→ **WHAT IS EXPECTED**
This exercise calls for every line of the listing below that contains the word "header".

→ **TASK INPUT**
· · ·

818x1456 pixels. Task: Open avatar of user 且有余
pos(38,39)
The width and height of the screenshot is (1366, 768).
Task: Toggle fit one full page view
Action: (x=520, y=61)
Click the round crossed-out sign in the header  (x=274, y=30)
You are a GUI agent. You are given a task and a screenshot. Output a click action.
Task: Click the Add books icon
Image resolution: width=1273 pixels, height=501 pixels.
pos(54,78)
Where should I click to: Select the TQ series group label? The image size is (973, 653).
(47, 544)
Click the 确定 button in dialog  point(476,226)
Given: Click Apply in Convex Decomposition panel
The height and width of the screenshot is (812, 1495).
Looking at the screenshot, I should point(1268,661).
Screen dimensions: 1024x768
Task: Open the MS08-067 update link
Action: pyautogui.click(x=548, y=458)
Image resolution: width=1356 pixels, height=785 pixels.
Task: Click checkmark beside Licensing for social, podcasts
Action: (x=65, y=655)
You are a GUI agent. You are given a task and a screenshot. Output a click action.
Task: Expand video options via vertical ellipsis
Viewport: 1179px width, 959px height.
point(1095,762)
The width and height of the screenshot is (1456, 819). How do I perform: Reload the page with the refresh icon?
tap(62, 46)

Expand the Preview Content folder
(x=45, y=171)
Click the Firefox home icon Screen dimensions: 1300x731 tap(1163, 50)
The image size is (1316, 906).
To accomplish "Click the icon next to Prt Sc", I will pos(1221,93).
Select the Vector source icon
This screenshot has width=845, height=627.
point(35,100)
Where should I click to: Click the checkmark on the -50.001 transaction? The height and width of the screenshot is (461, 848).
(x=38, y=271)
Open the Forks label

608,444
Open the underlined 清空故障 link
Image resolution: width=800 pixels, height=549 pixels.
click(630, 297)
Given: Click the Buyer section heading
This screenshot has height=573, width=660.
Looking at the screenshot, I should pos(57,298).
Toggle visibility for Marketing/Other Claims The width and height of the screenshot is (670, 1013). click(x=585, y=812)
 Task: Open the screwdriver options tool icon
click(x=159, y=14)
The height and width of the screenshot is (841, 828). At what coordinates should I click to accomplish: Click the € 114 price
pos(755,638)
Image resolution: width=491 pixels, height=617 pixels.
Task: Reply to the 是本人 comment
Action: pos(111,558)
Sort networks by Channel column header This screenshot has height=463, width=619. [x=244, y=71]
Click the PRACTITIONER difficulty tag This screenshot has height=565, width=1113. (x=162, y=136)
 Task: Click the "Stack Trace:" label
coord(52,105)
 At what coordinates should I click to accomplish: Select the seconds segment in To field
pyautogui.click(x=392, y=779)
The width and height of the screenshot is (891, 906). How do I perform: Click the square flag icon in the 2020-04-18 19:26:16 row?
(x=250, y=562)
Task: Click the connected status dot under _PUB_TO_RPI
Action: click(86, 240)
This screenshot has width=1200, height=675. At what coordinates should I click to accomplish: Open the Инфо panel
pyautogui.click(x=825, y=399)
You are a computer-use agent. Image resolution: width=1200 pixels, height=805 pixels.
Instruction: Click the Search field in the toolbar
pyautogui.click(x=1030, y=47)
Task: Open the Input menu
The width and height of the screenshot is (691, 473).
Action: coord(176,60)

· · ·

→ **EXERCISE SOLUTION**
Click the round crossed-out sign in the header  (x=274, y=30)
Sort networks by Channel column header This screenshot has height=463, width=619. [x=244, y=71]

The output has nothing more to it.